NewPositiveMat also for matrices over QQ? Also NewIntegerOrdMat. (now called MakeTermOrd)

Added by John Abbott over 8 years ago. Updated about 7 years ago.

Status:
Closed
Priority:
Immediate
Assignee:
-
Category:
Tidying
Start date:
26 Nov 2015
Due date:
% Done:

100%

Estimated time:
0.99 h
Spent time:

Description

In test-MatrixForOrdering1.C the function NewPositiveMat is called with a matrix containing rational (non-integer) entries.

NewIntegerOrdMat is not documented.
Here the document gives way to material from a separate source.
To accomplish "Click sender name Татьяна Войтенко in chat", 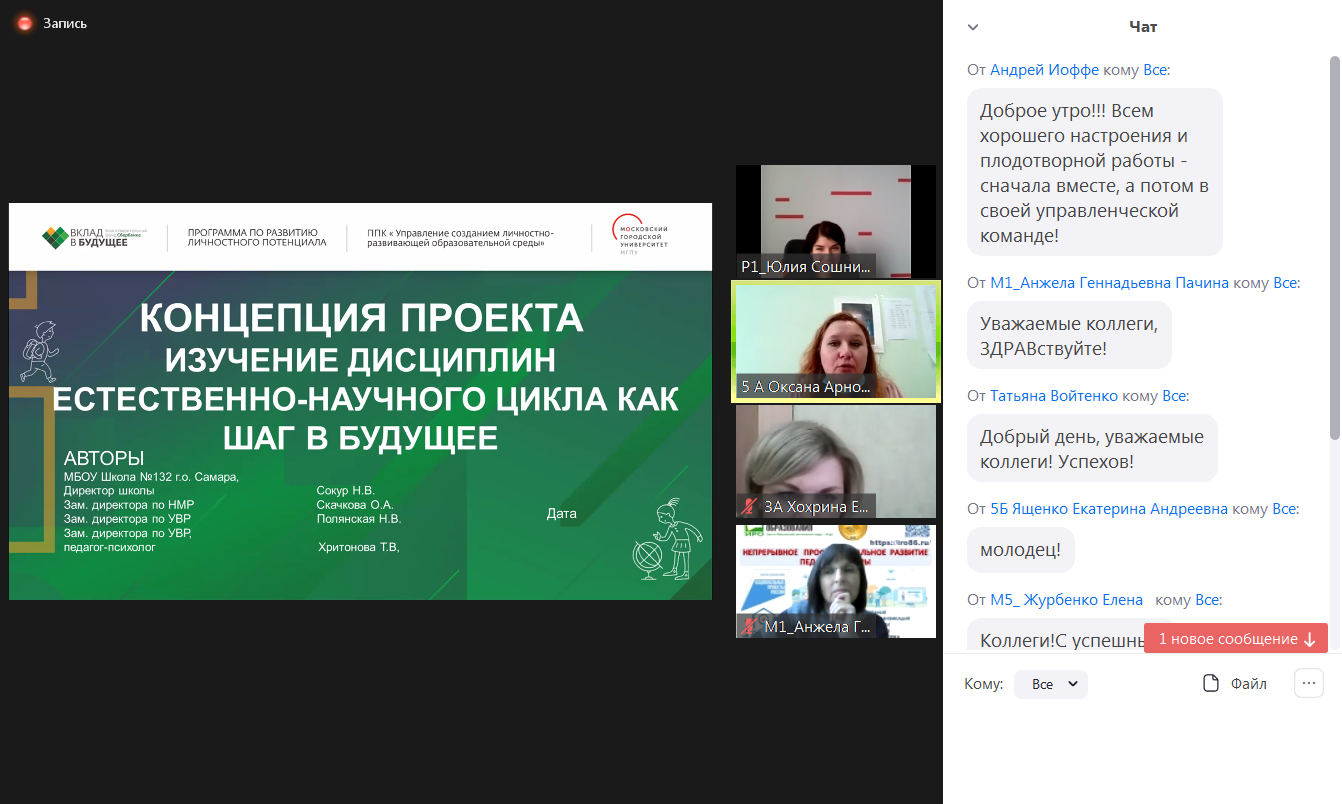I will click(x=1054, y=396).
Do we really need/want it?

2016-03 Calling now the new function MakeTermOrd.
The function NewIntegerOrdMat has been removed.


Related issues

Related to CoCoALib - Bug #834: Fix test failures (after revising MatrixForOrdering)Closed2015-12-09

Related to CoCoALib - Bug #814: PPOrdering: matrix ordering, what rings are allowed.Closed2015-11-23

Related to CoCoALib - Design #854: Function MakeTermOrd should be renamed MakeTermOrdMat?Closed2016-03-24

Related to CoCoALib - Bug #820: NewMatMinimize, NewMatCompleteOrd - a godforsaken mess!Closed2015-11-25

History

#1 Updated by John Abbott over 8 years ago

Perhaps the first question should be: do people who build order matrices really start from matrices with rational (non-integer) entries?

Certainly NewPositiveMat can be defined for matrices of rationals; the current impl adds integer multiples of earlier rows to later ones to obtain a non-negative matrix, but we could even use rational multiples. Perhaps the fn name should be NewPositiveOrdMat or NewNonNegOrdMat?
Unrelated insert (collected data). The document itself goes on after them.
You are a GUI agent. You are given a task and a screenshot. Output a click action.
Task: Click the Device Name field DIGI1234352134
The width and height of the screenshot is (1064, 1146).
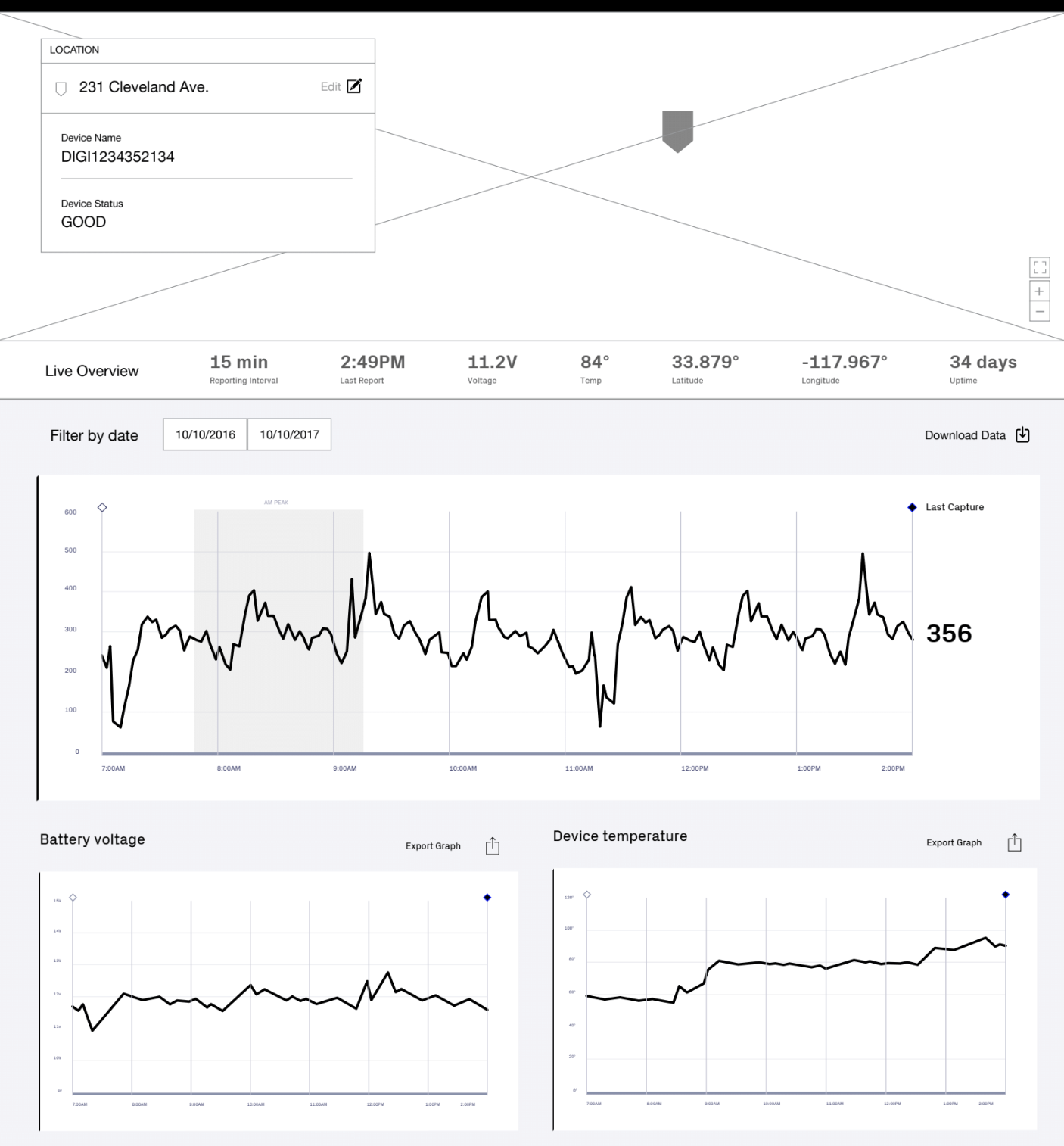tap(118, 157)
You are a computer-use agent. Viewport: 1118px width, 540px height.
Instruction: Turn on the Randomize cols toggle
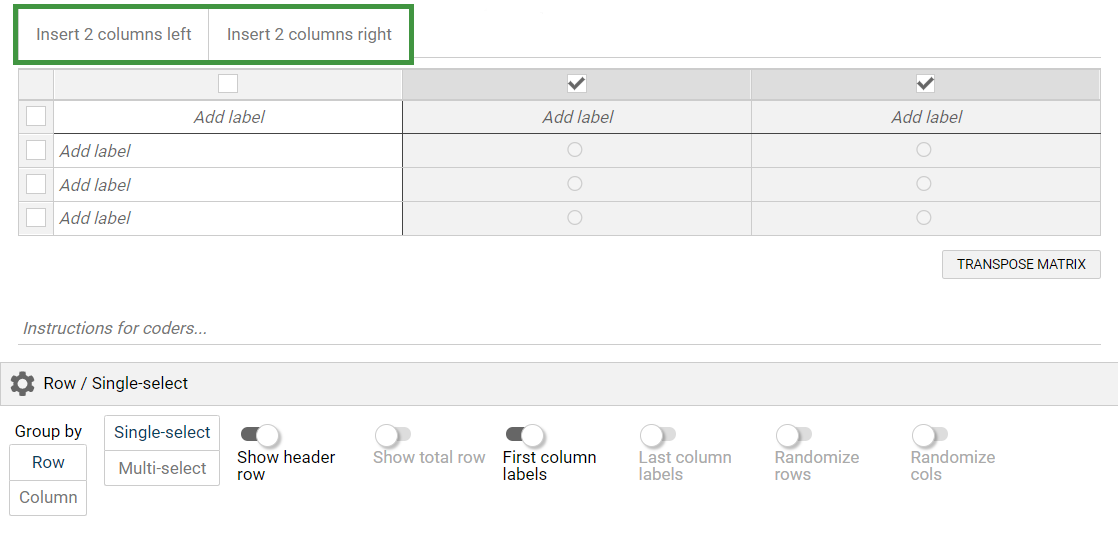[929, 435]
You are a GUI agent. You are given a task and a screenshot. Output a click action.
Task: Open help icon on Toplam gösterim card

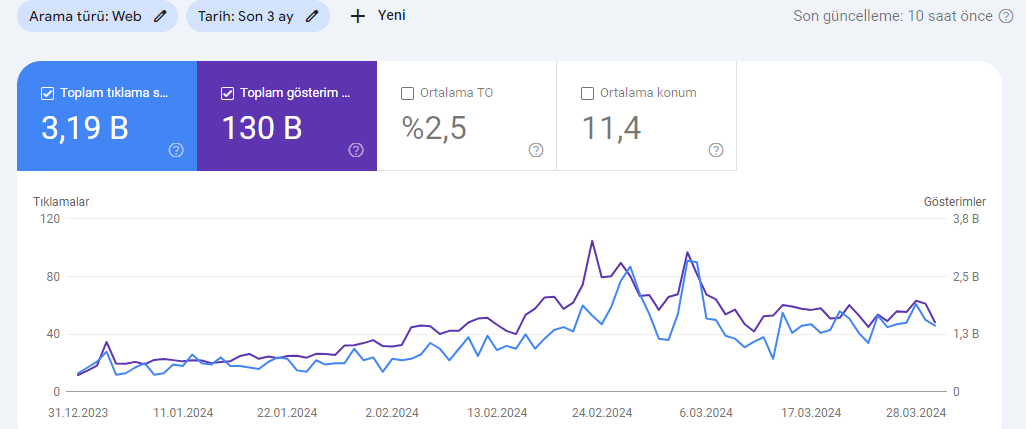tap(356, 150)
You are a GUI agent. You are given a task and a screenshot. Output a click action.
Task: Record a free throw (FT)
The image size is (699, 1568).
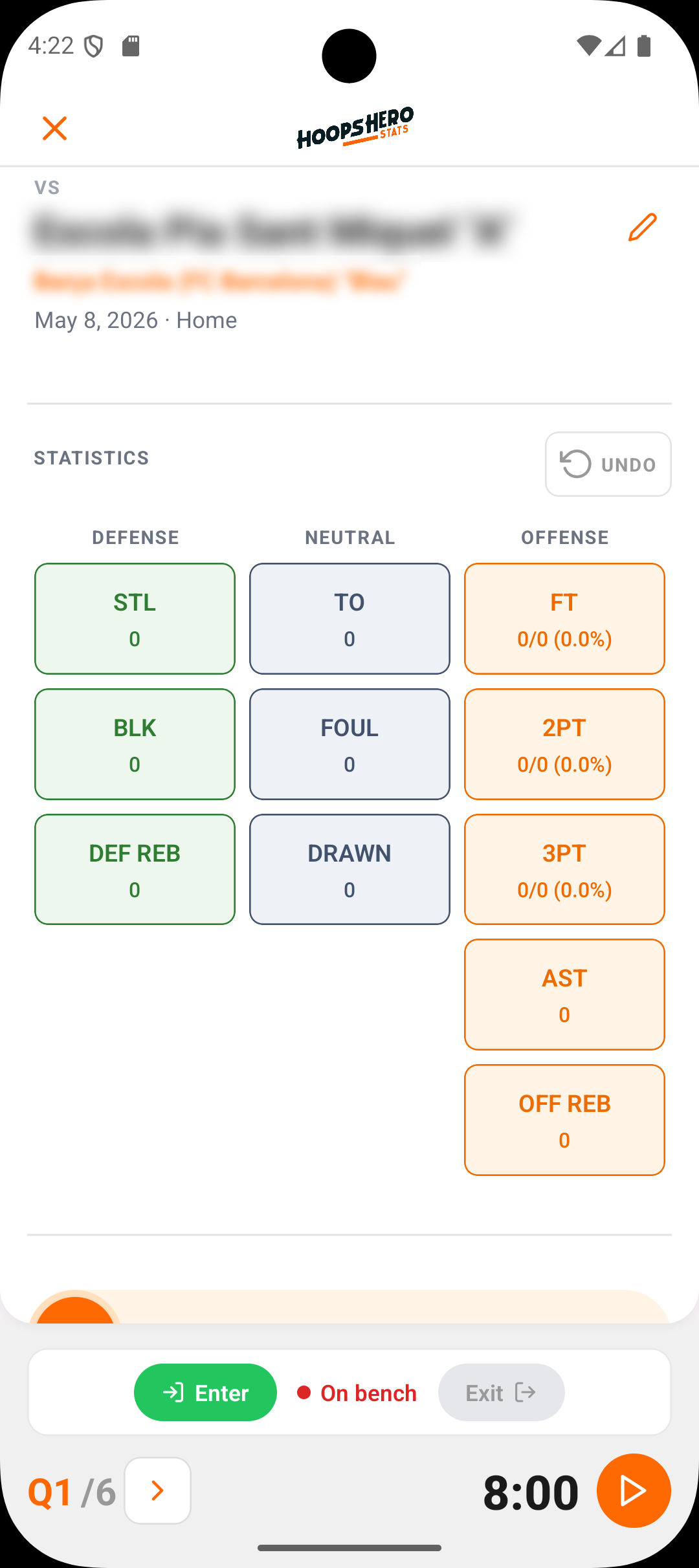click(564, 618)
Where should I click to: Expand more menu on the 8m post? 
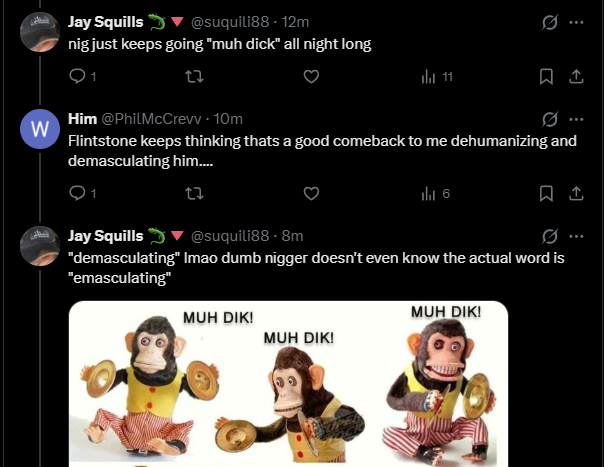576,236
The documentation is vague, about exactly how the non-neg matrix is obtained, and this might actually be good for us: we could change the strategy in future without having to change the documentation. :-)

#2 Updated by John Abbott over 8 years ago

Also converting a (non-neg?) matrix of rationals into a matrix of integers defining an equivalent ordering allows for some inventiveness. Consider this example:

M := mat(QQ, [[1/3,2/3],[4/5,3/5]]);

We could naively multiply the rows by 3 and 5 respectively to get simply [[1,2],[4,3]]; or we could reduce this result to [[1,2],[1,0]].

Do we want to give ourselves the freedom to apply some form of "non-negative integer" row reduction to the result? This is really a question of semantics: we don't have to implement the reduction, but leave ourselves the opportunity to do so in the future.

Devising an algorithm to do this appeals to me, but I'm not sure whether it would ever actually be useful...

#3 Updated by John Abbott over 8 years ago

If there truly is a need to convert a matrix of rationals into a matrix of integers defining the same term ordering, might it not be better to offer a single function which does just that. Internally the fn could make the matrix non-negative, eliminate denoms, and then simplify it.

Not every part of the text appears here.